En una soleada mañana otoñal de víspera electoral se encaminó la expedición enológica hacia la finca Montanchuelos, ubicada en el término municipal del Granátula de Calatrava, y en un terreno que en realidad son las primeras estribaciones de Sierra Morena. El grupo de ateneístas fue recibido a pie de bodega por César Ruiz, enólogo de la bodega que, antes de iniciar la visita a las instalaciones y con las viñas a unos metros de distancia, aportó todos los datos necesarios sobre la explotación y sus peculiaridades en la elaboración de sus buenos y especiales caldos.

De ese modo se pudo conocer de primera mano que  cultivan 20 hectáreas de Tempranillo con una altitud media de 650 metros sobre el nivel del mar, con una oscilación térmica muy acusada entre el día y la noche en cualquier estación, y unas lluvias anuales medias de 400 mm. Del mismo modo explicó que apuestan por cultivos tradicionales y cuidados naturales no agresivos, aquellos que a lo largo del tiempo han demostrado ser los más respetuosos con el entorno. En este sentido, limitan la carga de las cepas a un máximo de 2 kg. Y, por otra parte, que empiezan la vendimia cuando la cata de uvas sobre el terreno y los análisis de laboratorio determinan el punto óptimo de maduración.

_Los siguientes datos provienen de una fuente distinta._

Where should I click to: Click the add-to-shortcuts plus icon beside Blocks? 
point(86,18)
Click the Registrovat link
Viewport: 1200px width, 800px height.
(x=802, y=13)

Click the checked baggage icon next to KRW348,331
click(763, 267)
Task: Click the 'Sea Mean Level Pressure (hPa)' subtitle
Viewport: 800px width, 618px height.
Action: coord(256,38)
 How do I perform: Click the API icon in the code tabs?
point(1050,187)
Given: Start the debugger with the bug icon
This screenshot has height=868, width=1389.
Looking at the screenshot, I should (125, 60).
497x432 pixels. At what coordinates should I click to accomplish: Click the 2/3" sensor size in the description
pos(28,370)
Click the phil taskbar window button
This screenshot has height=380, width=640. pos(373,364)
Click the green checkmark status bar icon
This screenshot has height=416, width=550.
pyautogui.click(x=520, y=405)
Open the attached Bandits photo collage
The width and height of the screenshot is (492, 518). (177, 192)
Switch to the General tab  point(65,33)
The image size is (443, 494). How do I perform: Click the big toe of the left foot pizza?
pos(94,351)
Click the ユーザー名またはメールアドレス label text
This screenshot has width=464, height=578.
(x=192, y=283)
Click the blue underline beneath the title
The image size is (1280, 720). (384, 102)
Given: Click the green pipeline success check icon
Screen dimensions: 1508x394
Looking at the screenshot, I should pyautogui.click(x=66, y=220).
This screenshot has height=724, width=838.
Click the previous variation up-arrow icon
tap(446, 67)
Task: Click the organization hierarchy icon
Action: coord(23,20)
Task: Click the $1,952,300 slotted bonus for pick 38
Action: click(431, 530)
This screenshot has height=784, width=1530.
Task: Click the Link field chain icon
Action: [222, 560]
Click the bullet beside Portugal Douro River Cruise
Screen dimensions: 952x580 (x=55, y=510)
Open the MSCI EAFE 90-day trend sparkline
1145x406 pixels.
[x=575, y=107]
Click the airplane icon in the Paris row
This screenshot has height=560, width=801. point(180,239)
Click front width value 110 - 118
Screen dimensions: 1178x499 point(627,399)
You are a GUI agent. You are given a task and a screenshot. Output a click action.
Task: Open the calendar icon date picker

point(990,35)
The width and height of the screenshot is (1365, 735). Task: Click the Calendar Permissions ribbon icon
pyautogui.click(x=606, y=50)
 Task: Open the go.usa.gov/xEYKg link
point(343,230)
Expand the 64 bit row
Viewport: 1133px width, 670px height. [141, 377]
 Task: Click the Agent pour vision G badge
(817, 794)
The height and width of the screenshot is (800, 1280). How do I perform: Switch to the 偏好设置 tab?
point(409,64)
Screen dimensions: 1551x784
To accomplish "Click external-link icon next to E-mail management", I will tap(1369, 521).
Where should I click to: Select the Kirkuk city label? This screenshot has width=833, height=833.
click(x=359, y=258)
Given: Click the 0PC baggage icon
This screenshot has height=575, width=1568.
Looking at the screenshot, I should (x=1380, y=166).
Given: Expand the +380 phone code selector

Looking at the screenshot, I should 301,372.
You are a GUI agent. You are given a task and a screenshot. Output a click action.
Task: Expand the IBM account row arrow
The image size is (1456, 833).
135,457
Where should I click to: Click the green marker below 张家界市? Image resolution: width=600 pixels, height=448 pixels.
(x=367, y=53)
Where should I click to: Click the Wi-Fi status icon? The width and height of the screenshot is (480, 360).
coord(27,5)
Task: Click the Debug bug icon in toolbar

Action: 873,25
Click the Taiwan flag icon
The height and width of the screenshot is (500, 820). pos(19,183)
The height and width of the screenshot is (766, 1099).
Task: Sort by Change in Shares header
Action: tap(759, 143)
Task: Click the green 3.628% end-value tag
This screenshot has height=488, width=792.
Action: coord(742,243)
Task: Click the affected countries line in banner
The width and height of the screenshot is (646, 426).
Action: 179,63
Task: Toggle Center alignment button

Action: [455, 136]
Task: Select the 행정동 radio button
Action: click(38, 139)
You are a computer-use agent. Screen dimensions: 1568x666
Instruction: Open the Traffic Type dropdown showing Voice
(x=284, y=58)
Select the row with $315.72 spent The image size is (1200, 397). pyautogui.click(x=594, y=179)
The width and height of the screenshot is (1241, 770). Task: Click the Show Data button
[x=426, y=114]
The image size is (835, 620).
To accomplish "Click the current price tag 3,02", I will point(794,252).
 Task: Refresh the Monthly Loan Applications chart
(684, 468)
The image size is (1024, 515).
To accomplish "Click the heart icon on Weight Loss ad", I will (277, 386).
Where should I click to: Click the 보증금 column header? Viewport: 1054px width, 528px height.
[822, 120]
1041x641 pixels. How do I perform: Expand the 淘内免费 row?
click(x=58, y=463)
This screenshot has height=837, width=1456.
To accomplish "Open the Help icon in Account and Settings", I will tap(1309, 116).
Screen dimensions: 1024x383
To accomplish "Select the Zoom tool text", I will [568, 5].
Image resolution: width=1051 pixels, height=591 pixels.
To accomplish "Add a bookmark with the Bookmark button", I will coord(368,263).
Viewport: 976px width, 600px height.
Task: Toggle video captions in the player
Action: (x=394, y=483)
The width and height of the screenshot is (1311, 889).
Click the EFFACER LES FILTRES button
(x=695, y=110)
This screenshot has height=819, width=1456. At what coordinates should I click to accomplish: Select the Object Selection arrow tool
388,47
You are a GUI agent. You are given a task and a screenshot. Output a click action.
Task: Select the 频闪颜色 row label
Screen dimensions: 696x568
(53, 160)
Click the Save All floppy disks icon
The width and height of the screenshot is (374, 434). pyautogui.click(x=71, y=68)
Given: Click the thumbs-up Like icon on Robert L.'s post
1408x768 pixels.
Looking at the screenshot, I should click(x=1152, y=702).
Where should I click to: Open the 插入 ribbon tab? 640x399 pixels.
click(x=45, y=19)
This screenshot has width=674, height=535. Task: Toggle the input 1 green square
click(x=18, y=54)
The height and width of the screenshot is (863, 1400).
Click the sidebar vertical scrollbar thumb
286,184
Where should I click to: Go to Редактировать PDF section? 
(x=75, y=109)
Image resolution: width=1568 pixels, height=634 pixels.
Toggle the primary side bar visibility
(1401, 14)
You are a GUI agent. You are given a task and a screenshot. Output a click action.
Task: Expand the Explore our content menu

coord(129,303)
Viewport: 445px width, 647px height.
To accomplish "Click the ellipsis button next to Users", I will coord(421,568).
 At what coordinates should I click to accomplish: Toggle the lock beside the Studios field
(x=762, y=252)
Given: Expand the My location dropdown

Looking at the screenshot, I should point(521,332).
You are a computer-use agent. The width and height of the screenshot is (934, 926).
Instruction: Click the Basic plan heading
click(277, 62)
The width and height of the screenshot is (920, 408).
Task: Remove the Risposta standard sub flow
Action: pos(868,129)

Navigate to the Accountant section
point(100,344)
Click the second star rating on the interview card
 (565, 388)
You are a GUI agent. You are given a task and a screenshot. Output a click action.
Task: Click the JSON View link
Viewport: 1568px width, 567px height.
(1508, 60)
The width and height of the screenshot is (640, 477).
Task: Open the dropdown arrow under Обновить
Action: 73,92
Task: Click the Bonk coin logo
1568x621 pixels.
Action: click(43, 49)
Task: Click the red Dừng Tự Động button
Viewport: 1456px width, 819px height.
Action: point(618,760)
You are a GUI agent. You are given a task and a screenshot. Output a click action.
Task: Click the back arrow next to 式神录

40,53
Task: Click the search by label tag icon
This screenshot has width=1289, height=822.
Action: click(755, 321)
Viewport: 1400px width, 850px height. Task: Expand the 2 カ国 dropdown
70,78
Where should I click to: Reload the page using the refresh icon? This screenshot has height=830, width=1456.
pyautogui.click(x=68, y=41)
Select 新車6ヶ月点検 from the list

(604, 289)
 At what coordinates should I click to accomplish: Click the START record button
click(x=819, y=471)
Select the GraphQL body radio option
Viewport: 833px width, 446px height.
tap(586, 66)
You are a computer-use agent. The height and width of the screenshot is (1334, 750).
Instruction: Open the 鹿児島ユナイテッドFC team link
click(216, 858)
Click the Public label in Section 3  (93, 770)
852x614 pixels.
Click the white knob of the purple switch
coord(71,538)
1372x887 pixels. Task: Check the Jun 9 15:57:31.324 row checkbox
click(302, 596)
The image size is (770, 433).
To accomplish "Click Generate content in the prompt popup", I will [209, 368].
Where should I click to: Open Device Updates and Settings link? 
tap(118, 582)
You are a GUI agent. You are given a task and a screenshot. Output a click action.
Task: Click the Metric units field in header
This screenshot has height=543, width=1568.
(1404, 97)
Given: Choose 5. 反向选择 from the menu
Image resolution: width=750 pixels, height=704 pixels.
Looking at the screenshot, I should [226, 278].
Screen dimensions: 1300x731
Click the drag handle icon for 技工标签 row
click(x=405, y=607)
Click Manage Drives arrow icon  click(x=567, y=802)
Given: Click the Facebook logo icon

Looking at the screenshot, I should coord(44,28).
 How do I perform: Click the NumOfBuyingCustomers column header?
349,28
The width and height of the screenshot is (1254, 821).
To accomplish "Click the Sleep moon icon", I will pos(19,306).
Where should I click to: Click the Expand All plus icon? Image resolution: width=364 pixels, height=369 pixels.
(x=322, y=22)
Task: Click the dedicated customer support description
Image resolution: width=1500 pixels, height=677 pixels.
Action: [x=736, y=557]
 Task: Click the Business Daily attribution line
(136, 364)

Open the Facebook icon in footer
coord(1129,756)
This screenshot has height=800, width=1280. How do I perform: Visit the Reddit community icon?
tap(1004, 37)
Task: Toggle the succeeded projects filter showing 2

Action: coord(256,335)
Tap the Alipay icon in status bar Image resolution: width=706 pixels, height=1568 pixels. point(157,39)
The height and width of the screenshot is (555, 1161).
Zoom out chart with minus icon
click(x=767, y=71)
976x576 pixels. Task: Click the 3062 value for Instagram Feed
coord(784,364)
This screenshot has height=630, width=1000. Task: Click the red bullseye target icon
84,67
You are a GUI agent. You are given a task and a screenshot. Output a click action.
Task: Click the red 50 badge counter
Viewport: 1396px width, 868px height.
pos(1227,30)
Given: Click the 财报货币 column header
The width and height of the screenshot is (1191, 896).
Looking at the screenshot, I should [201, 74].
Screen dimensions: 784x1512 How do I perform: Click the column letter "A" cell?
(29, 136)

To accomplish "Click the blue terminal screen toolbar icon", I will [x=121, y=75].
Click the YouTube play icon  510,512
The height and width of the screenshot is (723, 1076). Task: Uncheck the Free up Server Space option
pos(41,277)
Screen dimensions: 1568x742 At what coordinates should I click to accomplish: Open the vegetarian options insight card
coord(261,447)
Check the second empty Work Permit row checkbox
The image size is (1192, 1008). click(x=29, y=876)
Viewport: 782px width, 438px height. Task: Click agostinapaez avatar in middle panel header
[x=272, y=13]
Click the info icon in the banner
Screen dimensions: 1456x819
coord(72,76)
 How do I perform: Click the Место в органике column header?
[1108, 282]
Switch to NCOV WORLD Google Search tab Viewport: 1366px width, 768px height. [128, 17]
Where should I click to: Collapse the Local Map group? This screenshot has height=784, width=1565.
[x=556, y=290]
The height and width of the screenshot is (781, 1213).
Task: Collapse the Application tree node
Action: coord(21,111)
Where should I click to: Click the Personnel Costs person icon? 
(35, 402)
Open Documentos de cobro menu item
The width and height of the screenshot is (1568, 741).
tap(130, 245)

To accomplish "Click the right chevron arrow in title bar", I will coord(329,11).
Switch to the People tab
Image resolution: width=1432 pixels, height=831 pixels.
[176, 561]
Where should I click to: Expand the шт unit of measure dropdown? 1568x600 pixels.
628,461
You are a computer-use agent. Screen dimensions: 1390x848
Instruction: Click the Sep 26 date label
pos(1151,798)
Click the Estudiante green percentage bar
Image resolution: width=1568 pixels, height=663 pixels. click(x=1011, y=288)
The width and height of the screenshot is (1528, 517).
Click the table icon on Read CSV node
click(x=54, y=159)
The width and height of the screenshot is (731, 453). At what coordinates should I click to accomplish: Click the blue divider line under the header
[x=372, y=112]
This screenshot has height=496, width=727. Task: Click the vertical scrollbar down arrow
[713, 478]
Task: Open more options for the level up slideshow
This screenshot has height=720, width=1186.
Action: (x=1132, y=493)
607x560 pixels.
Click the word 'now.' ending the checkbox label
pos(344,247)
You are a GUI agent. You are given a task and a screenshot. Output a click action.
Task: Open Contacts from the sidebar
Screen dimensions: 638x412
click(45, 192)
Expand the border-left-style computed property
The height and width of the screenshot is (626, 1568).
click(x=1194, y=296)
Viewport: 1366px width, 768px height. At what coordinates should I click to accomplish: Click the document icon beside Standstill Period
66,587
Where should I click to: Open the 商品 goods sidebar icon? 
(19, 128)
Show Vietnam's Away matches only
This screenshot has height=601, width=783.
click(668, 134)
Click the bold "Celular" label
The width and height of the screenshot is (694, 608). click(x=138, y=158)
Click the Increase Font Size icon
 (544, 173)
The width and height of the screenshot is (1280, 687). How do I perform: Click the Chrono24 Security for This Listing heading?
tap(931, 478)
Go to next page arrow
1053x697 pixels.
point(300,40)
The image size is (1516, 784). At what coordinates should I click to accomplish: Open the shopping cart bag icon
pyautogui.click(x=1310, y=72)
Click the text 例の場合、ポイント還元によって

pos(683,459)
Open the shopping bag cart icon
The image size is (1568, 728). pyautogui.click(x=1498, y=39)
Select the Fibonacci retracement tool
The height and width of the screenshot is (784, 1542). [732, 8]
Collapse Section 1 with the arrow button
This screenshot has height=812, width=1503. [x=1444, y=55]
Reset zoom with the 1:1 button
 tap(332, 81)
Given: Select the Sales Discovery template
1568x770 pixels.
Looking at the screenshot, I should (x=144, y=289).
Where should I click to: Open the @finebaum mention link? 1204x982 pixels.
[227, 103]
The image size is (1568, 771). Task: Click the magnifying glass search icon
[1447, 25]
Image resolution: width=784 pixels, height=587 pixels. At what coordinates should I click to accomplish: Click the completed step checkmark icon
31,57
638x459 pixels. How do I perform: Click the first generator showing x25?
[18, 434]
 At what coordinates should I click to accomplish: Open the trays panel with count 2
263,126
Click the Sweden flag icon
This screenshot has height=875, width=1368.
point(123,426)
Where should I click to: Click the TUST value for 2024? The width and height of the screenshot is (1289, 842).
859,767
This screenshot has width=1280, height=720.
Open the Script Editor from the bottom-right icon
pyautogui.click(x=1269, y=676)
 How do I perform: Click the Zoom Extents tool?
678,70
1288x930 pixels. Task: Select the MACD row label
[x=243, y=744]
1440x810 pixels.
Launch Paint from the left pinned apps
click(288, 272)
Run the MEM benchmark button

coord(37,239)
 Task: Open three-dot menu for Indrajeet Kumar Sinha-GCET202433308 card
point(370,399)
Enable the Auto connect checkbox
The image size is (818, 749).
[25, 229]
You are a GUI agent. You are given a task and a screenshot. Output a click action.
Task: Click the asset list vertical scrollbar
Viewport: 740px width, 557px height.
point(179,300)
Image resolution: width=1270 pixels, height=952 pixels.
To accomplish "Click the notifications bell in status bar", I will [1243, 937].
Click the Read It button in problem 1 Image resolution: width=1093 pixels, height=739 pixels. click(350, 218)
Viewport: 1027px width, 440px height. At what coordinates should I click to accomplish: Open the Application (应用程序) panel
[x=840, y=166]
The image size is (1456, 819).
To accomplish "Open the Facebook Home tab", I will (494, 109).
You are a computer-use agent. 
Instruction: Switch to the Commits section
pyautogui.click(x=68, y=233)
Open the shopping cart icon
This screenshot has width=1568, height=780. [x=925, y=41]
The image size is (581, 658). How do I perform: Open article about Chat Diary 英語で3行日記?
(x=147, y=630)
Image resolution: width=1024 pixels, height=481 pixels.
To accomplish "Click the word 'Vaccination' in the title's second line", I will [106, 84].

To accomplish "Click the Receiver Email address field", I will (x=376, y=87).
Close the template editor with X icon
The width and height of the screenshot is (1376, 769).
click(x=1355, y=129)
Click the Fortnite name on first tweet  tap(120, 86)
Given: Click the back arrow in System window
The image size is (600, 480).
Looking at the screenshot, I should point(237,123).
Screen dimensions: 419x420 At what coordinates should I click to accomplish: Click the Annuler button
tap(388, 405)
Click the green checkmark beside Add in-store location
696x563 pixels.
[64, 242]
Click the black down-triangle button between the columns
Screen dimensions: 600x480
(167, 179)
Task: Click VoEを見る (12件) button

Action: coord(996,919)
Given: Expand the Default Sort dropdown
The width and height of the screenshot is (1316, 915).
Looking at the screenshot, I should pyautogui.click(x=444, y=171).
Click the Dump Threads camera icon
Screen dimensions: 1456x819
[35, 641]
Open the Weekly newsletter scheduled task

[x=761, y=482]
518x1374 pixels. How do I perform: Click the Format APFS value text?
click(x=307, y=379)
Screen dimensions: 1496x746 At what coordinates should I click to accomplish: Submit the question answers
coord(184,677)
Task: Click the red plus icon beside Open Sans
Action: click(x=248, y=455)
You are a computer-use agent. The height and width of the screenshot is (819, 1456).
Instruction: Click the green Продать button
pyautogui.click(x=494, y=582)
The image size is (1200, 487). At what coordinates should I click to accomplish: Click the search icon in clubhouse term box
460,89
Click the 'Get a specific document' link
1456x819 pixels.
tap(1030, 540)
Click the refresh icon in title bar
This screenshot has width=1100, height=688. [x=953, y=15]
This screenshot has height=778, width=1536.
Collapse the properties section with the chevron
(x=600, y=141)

Para completar los trabajos necesarios de la vendimia recogen los racimos a mano, en cestas de 10 kg para evitar la rotura del hollejo. Los viñedos rodean la bodega, de manera que las uvas intactas llegan inmediatamente a las dos mesas de selección para ser examinadas. Una vez despalilladas pasan varios días de maceración en frío antes de que tenga lugar la fermentación en tanques de acero inoxidable. Todo el proceso se realiza con las levaduras naturales de las propias uvas. Y, para acabar, los vinos envejecen en una sala subterránea con humedad y temperatura controladas. Para ello se utilizan barricas de roble mayoritariamente francés con una pequeña proporción de roble americano. Finalmente, antes del embotellado se realiza una ligera estabilización natural por frío, sin usar clarificantes.

Y así, tras la completa explicación y visita matinal a la bodega, el grupo de ateneístas desplazado a las instalaciones pudo catar y constatar el magnífico resultado del trabajo bien hecho en Bodegas Calar.